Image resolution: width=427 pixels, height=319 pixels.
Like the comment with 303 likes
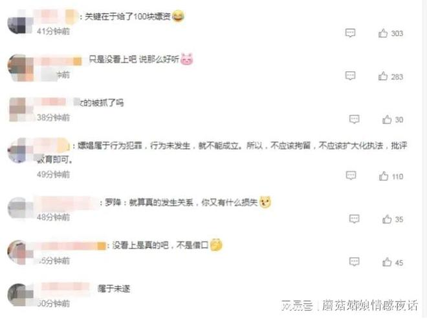tap(383, 33)
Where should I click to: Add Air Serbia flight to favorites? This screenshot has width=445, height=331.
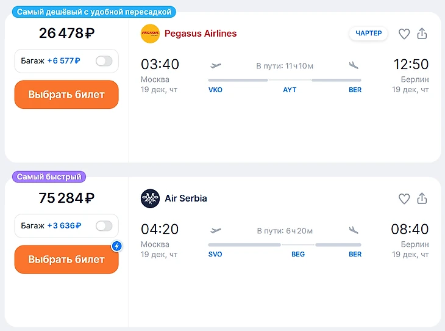click(x=404, y=199)
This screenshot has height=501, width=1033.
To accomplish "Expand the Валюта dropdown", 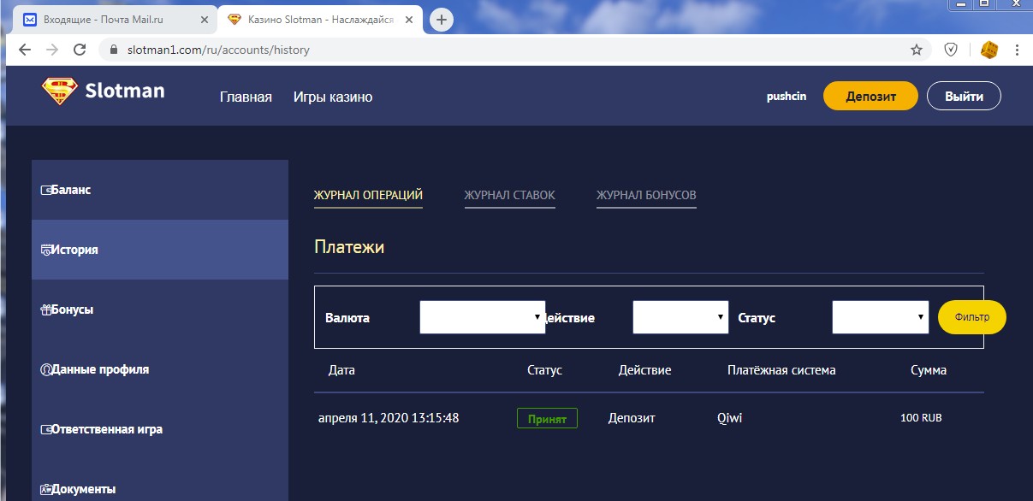I will coord(483,317).
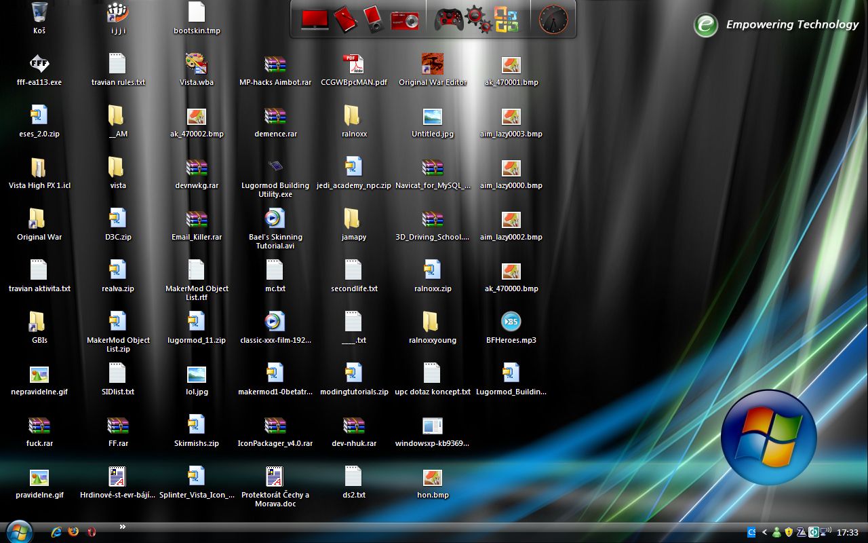Open the Windows Start menu
This screenshot has height=543, width=868.
[18, 531]
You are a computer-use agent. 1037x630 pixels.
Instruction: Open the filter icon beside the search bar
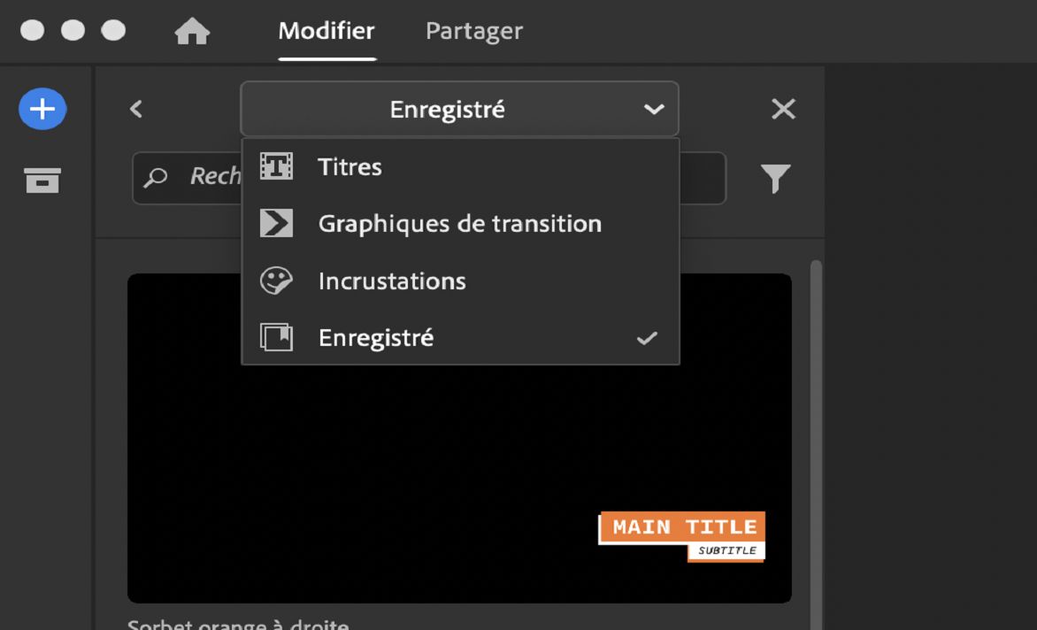pyautogui.click(x=776, y=177)
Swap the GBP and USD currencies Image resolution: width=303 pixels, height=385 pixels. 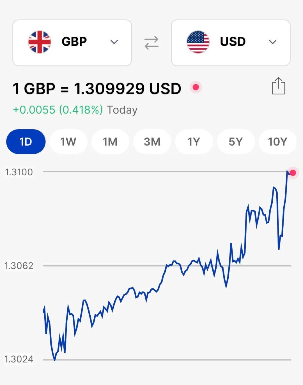[x=152, y=43]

## Task brief
Go from the first line of the data above to the line containing "This screenshot has height=501, width=1033." and retype exactly those lines, both included, but none of the pictures.

## Result
Image resolution: width=427 pixels, height=319 pixels.
Like the comment with 303 likes
tap(383, 33)
Where should I click to: Add Air Serbia flight to favorites? This screenshot has width=445, height=331.
click(x=404, y=199)
This screenshot has height=501, width=1033.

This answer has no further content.